I got good suggestions of other steroids to try on my other blog post. I thank you for those suggestions and it was with that knowledge that I was able to go back to my doctor and discuss steroid ointments. Some may ask what the "active ingredient" is in Desonide and the answer is desonide. It is in an ointment of petrolatum and mineral oil.

Update April 26, 2013:
See my post "Clitoral Adhesions Update" for an image of smegma and a topical steroid ointment I used call Desonide that resolved a flare. Thank you to the many commenters that suggested the right topical steroids and made my adhesions leave.

ORIGINAL POST
Clitoral adhesions are not given too much medical attention and will likely confound your gynecologist who may have never heard of this. I have gone in to appointments with a drawing of my adhesions (drawn by my not-so-artistic husband). Adhesions develop when your outer clitoral hood fuses (to a lesser or greater extent) with the clitoris. The cause is the continual irritation between to two surfaces. As the body tries to heal itself, the two raw areas begin to heal onto each other. The clitoral hood is supposed to slide back and forth over the clitoris, but in this case, it becomes stuck. Often you develop pockets of sebaceous fluid which normally lubricates the area and allows for slide between the two, but in this case it becomes trapped in inside of the adhesions and becomes a further irritant. When it can't be discharged, it dries out and goes from an oil-like lubricant to smegma. You can see this smegma trapped inside the adhesions. Smegma is white and hard.

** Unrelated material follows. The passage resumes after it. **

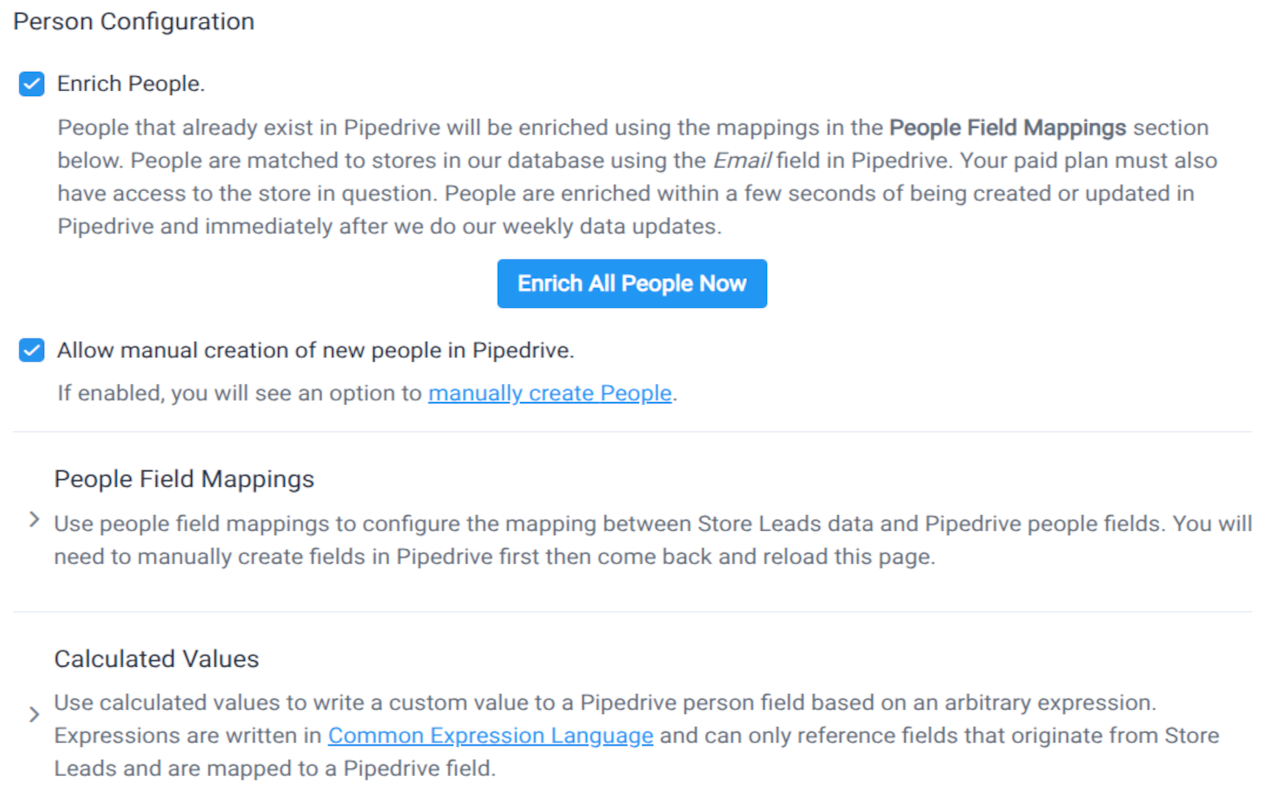Click bold "People Field Mappings" in the description
This screenshot has width=1280, height=800.
[1007, 128]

The treatment, invented by me and my husband is this:
  • I spread my labia and clitoral hood apart so that he can see the area;
  • He uses a black head extractor with a soft point on the end shown here. If you wince, fine. If you cry, stop as you are just damaging yourself at this point;
  • He may use a little oil - baby, olive, whatever;
  • He slides from top to down along the seam prodding it open (again, I am holding the clitoral hood and the clitoris as open as possible so that he can see);
  • I then try to put my fingers on each side of the crevice and pull it apart gently (this alternates with the other approach);
  • It is importantly to work on this a bit and then leave it for a a few days before you come back to do some more loosening as this process inflames the skin and that is what you do not want to happen.

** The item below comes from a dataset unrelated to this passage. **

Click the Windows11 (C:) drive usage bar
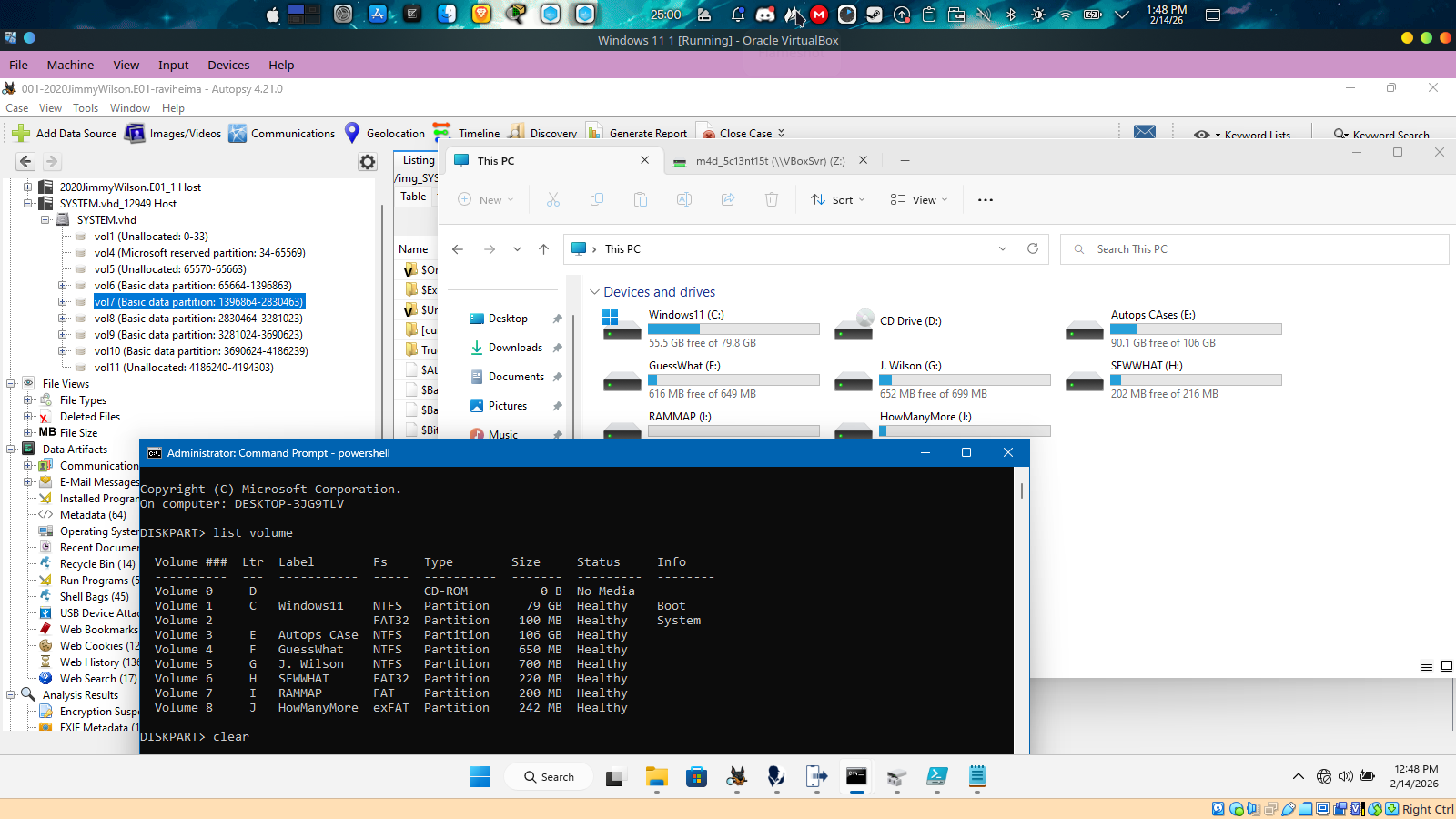The height and width of the screenshot is (819, 1456). coord(733,329)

  • Yes, this hurts. We once had to work on one individual adhesion for 4 years (it had probably been there for a very long time) to get it open and it recently returned. This time it took only a few weeks to open. The important thing is to catch it before it starts to fuse again. 

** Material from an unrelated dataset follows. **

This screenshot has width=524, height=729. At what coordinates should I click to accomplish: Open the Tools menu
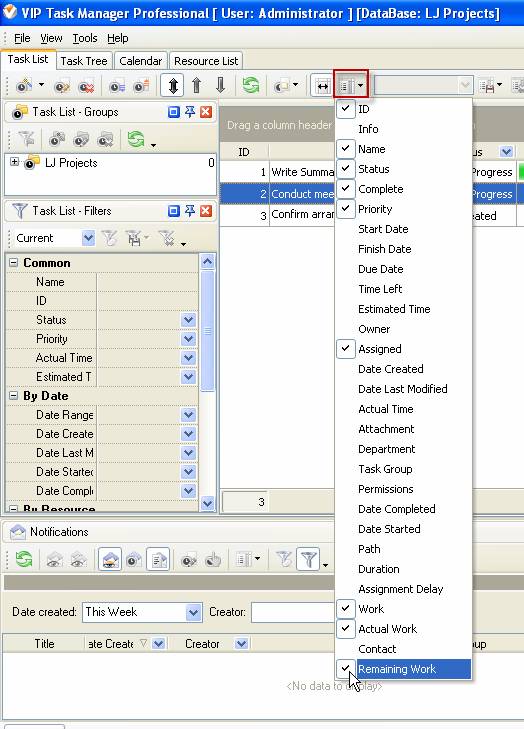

  • Open the clitoral hood and clitoris in the shower and gently pull the two sides apart once every 2-4 weeks (daily will just irritate you and make the skin more raw). I gently, gently wash with Cetaphil. No scrubbing. It is more just like how women apply face wash in commercials with the light touch, moving in slow circles for a brief moment. (Update: August 5, 2015. Cetaphil has sodium lauryl sulfate in it which is a chemical that can irritate some people's skin. I only use water now. I discovered you can get a nice hold on the clitoral hood and clitoris by using a microfibre cloth that you can buy 3 for $1 at the Dollar Store in the beauty, car washing, or cleaning sections!)
  • After a session, slather on some ointment like Lidocaine 5% or Vaseline to give the skin a barrier protectant.
Doctors have said to just keep going at it like we have been. And that they don't have a better solution. And they compliment my husband on his fine work.